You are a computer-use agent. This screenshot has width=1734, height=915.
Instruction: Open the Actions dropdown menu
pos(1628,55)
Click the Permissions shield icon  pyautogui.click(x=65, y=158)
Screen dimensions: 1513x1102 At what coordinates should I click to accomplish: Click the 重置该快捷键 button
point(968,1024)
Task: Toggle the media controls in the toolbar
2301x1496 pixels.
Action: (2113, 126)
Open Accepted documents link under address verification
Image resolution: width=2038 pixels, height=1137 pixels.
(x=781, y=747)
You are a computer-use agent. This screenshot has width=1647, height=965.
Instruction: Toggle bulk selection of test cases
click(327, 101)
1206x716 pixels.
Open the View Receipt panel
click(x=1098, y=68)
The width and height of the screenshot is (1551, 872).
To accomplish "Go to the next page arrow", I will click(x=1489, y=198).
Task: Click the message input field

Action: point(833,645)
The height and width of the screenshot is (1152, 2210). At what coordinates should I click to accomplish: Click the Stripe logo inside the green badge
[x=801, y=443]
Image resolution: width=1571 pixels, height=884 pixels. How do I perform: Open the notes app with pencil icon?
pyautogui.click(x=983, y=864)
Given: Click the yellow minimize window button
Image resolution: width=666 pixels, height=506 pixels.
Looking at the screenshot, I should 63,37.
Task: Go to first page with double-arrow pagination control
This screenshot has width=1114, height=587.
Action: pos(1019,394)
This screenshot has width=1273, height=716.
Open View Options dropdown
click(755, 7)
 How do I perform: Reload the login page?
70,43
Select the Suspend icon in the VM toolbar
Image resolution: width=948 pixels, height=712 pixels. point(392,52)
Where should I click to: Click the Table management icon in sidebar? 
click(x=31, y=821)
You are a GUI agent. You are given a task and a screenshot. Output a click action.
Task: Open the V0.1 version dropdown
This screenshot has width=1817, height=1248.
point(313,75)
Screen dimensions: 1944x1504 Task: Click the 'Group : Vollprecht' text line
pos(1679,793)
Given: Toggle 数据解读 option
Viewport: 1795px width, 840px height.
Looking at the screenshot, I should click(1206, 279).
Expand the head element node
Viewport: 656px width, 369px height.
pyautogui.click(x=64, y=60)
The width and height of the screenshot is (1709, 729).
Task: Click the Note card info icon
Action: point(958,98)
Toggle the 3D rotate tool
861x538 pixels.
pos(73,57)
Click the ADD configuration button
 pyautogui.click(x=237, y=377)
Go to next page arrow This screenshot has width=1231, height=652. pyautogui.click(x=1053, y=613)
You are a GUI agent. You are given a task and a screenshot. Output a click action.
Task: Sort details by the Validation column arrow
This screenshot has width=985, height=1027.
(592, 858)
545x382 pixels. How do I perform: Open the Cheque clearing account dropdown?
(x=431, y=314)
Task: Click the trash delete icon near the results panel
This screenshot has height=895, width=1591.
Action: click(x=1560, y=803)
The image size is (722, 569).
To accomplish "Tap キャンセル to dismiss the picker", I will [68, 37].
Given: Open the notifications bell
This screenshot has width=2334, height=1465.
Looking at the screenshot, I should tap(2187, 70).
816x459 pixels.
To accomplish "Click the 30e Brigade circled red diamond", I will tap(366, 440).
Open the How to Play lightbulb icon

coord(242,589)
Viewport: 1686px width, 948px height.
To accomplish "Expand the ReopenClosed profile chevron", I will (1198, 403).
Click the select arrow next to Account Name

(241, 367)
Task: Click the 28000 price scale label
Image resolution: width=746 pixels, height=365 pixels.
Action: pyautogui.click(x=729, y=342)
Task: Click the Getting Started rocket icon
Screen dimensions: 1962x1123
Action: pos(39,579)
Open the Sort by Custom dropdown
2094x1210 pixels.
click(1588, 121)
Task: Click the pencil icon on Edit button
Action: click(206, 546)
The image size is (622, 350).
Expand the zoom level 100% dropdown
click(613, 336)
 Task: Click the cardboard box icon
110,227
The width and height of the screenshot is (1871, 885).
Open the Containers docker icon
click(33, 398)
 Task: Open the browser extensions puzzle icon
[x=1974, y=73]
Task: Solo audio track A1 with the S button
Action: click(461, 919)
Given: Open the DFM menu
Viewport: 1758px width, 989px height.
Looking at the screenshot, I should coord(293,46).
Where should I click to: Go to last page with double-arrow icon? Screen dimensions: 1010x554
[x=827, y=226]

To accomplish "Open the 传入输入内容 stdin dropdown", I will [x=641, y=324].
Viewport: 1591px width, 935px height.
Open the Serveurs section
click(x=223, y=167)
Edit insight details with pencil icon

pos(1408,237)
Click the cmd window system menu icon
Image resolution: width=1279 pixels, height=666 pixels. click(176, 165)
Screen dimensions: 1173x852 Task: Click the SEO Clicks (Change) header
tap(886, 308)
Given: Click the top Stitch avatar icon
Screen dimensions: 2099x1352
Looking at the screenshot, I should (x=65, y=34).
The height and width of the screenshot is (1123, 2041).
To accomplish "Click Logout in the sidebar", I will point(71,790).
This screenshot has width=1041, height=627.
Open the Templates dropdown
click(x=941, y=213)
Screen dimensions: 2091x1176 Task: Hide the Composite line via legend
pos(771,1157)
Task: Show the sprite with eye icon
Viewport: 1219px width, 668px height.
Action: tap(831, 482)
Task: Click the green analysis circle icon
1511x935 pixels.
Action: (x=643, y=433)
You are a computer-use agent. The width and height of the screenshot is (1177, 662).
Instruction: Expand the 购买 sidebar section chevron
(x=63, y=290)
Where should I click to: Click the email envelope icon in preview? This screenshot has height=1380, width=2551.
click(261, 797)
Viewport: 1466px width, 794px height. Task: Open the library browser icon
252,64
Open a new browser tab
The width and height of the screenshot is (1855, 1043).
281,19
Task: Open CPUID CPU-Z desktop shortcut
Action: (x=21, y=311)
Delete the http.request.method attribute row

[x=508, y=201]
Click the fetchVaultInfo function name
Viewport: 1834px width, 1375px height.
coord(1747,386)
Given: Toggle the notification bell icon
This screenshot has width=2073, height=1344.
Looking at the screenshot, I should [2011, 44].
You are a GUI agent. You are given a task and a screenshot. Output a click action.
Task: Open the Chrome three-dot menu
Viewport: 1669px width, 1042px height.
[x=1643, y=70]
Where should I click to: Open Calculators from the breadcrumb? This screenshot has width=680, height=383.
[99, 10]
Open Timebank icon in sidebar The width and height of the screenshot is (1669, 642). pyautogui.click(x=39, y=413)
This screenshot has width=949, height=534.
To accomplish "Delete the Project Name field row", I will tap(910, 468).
- - -
:: WHAT YOU NEED TO DO ::
Where does the word "computer" appear in the records above? Return every line that holds it.

:: OUTPUT FOR THIS TASK ::
You are a computer-use agent. This screenshot has width=1734, height=915.
You are a computer-use agent. This screenshot has width=1647, height=965.
You are a computer-use agent. The width and height of the screenshot is (1177, 662).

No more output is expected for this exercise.